Finances fédérales

L'asile plombe le budget de la Confédération

Le Conseil fédéral prévoit de dépenser 850 millions de plus en 2017 pour la migration. Mais la moitié de cette somme sera couverte par les réserves du frein à l'endettement, qu'il envisage de réformer

Sans la forte hausse des dépenses attendues pour l'asile, le budget 2017 de la Confédération serait légèrement bénéficiaire. Mais la crise migratoire qui touche la Suisse comme l'ensemble du continent oblige le Conseil fédéral à prévoir des coûts supplémentaires de 850 millions. Cette estimation découle des prévisions sur le nombre de demandes d'asile: de 21 465 en 2013, on est passé à 39 523 en 2015 et la Confédération en attend 45 000 cette année.
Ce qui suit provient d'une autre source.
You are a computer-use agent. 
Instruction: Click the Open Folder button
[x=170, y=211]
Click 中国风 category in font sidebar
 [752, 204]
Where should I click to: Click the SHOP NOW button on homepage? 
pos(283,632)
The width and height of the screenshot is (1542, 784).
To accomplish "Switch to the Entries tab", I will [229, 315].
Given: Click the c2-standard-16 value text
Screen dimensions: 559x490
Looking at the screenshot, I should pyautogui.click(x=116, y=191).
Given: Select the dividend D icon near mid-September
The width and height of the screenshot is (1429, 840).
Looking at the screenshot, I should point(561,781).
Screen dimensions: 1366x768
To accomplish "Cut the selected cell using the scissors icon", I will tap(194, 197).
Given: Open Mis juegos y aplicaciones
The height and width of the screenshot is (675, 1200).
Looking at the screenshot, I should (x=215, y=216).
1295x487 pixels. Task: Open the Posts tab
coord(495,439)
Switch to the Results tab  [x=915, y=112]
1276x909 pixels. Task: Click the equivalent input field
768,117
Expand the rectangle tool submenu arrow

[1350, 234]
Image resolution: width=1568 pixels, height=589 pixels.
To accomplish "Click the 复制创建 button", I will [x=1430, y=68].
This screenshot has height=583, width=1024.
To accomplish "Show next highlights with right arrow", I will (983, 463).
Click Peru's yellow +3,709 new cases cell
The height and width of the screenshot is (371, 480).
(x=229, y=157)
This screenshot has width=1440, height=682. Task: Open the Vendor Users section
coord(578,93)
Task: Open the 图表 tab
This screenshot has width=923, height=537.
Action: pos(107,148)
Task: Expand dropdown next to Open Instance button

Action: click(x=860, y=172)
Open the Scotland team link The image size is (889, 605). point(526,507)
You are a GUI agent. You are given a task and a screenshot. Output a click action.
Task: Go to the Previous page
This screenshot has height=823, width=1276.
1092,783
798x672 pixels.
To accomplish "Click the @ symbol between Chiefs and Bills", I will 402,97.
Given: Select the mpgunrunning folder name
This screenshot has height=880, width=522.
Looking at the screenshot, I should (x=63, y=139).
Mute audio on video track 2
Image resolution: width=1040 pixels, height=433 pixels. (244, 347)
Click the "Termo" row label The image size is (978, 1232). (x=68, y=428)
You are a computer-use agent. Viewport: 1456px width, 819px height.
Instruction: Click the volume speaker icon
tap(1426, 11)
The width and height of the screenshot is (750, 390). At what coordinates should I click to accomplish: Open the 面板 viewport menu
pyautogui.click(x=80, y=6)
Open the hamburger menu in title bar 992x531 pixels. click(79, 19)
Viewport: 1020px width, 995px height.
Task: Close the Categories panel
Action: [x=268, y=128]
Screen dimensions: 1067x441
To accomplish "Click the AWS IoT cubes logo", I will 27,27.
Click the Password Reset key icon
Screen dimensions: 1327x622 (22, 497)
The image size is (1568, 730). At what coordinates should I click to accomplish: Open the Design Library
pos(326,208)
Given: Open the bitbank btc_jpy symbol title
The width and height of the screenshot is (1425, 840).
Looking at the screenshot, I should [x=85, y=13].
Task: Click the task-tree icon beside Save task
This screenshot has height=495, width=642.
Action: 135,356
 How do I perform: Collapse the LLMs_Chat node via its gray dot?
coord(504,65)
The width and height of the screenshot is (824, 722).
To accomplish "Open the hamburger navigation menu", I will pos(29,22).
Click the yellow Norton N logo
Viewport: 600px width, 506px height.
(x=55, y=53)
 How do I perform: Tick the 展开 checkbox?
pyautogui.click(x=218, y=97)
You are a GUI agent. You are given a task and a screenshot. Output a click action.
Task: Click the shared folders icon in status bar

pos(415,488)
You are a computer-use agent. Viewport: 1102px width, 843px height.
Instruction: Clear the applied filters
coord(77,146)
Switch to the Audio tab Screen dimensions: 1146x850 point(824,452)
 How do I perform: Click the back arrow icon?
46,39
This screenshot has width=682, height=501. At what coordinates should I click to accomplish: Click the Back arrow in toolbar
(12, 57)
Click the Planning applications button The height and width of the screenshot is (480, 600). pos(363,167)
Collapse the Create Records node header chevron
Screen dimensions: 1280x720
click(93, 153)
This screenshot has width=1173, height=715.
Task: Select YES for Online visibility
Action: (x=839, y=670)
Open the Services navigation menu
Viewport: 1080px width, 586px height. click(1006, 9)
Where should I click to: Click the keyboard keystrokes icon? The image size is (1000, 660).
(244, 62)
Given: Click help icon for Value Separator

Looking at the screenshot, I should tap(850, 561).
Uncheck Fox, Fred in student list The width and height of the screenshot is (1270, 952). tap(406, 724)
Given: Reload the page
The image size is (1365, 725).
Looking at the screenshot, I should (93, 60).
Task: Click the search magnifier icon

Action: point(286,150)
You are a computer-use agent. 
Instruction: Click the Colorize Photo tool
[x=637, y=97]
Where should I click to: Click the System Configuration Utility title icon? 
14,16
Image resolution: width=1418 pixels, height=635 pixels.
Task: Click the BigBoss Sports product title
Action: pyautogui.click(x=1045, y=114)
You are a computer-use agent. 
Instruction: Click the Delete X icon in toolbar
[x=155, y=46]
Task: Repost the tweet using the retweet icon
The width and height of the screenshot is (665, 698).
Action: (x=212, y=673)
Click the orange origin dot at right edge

On table sur 33 000 demandes en 2017 puis sur une stabilisation entre 22 000 et 26 000 à partir de 2018.

Conséquence: les forfaits globaux versés par la Confédération aux cantons pour les coûts sociaux vont augmenter. Le Conseil fédéral prévoit 850 millions de plus. Cela fait basculer le budget 2017 dans le rouge, à hauteur de 600 millions. Or, la règle financière du frein à l'endettement n'autorise pas un tel découvert: celui-ci ne devra pas dépasser 350 millions en 2017.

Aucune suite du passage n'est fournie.